Edward Albee was born today, March 12, in 1928. Henwas an American playwright known for works such as The Zoo Story (1958), The Sandbox (1959), Who's Afraid of Virginia Woolf? (1962), and A Delicate Balance (1966). Three of his plays won the Pulitzer Prize for Drama, and two of his other works won the Tony Award for Best Play.
His works are often considered as frank examinations of the modern condition. His early works reflect a mastery and Americanization of the Theatre of the Absurd that found its peak in works by European playwrights such as Samuel Beckett, Eugène Ionesco, and Jean Genet.
His middle period comprised plays that explored the psychology of maturing, marriage, and sexual relationships. Younger American playwrights, such as Paula Vogel, credit Albee's daring mix of theatricality and biting dialogue with helping to reinvent the post-war American theatre in the early 1960s. Later in his life, Albee continued to experiment in works such as The Goat, or Who Is Sylvia? (2002).
Edward Albee was born in 1928. He was placed for adoption two weeks later and taken to Larchmont in Westchester County, New York, where he grew up. Albee's adoptive father, Reed A. Albee, the wealthy son of vaudeville magnate Edward Franklin Albee II, owned several theaters. His adoptive mother, Reed's third wife, Frances (Cotter), was a socialite. He would later base the main character of his 1991 play Three Tall Women on his mother, with whom he had a conflicted relationship. The revival of that play is currently in previews on Broadway starring Glenda Jackson and Laurie Metcalf.
Albee left home for good when he was in his late teens. In a later interview, he said: "I never felt comfortable with the adoptive parents. I don't think they knew how to be parents. I probably didn't know how to be a son, either." In a 1994 interview, he stated that he left home at age 18 because "[he] had to get out of that stultifying, suffocating environment." In a 2008 interview, he told interviewer Charlie Rose that he was "thrown out" because his parents wanted him to become a "corporate thug" and did not approve of his aspirations to become a writer.

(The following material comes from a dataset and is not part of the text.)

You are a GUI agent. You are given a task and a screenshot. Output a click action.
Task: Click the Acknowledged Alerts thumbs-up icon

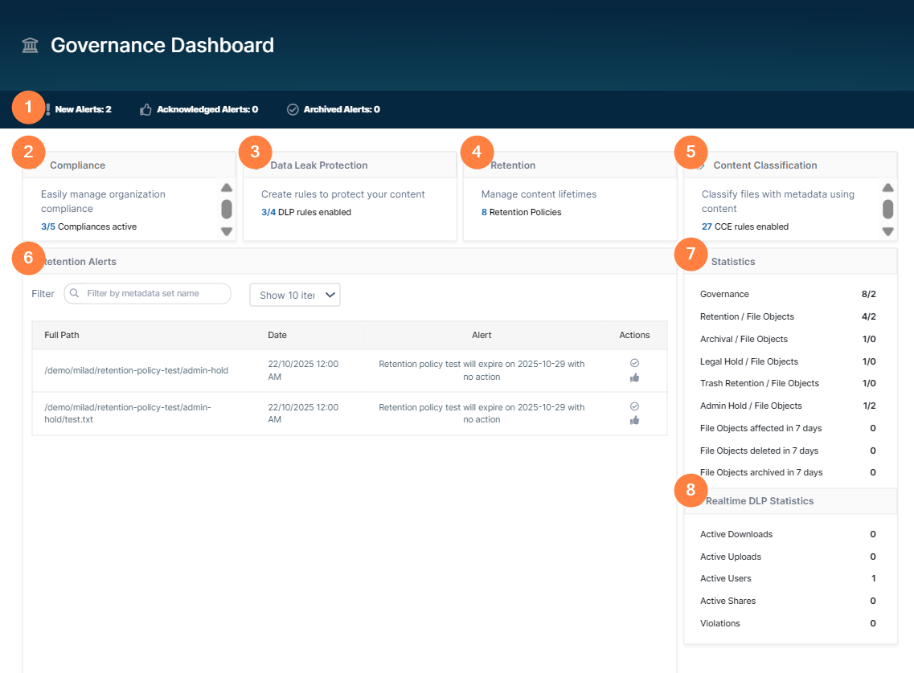coord(146,109)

Albee moved into New York's Greenwich Village, where he supported himself with odd jobs while learning to write plays. His first play, The Zoo Story, which was written in three weeks, was first staged in Berlin in 1959 before eventually premiering Off-Broadway in 1960. His next play, The Death of Bessie Smith, similarly premiered in Berlin before arriving in New York.

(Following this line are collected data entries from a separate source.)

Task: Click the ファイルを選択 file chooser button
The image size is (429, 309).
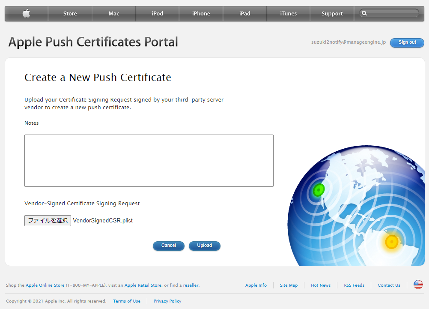Action: (48, 221)
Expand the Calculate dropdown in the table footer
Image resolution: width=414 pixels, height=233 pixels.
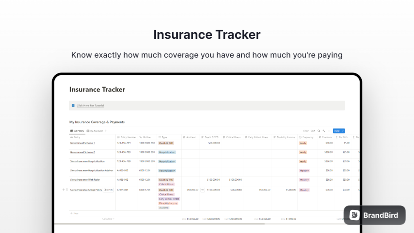tap(108, 219)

According to the New York Times, Albee was "widely considered to be the foremost American playwright of his generation."Albee received three Pulitzer Prizes for drama—for A Delicate Balance (1967), Seascape (1975), and Three Tall Women (1994).
In 2008, in celebration of Albee's eightieth birthday, a number of his plays were mounted in distinguished Off Broadway venues, including the historic Cherry Lane Theatre where the playwright directed two of his early one-acts, The American Dream and The Sandbox.
Albee established the Edward F. Albee Foundation, Inc. in 1967, from royalties from his play Who's Afraid of Virginia Woolf? The foundation funds the William Flanagan Memorial Creative Persons Center (named after the composer William Flanagan, but better known as "The Barn") in Montauk, New York, as a residence for writers and visual artists. The foundation's mission is "to serve writers and visual artists from all walks of life, by providing time and space in which to work without disturbance."
Albee was openly gay and stated that he first knew he was gay at age 12. Albee was briefly engaged to Larchmont debutante Delphine Weissinger, and although their relationship ended when she moved to England, he remained a close friend of the Weissinger family. Growing up, he often spent more of his time in the Weissinger household than he did in his own, due to discord with his adoptive parents.
Albee insisted that he did not want to be known as a "gay writer," stating in his acceptance speech for the 2011 Lambda Literary Foundation's Pioneer Award for Lifetime Achievement: "A writer who happens to be gay or lesbian must be able to transcend self. I am not a gay writer. I am a writer who happens to be gay." His longtime partner, Jonathan Richard Thomas, a sculptor, died on May 2, 2005, from bladder cancer. They had been partners from 1971 until Thomas's death. Albee also had a relationship of several years with playwright Terrence McNally during the 1950s.
Albee died at his Montauk, New York, home on September 16, 2016, at 88.
New York's Signature Theatre Annual Gala will take place on today and will honor Albee on what would have been his 90th Birthday. He was Signature's third Playwright-in-Residence during the 1993-94 Season and remained a loyal supporter of the company. Since his original season, Signature has produced several of his plays, including the current production of At Home at the Zoo: Homelife & The Zoo Story.
1 comment:
"I am a writer who happens to be gay."
I ranted about this the other day with all the talk about "gay skater Adam Rippon."
He's a skater who is gay. Subtle, but different.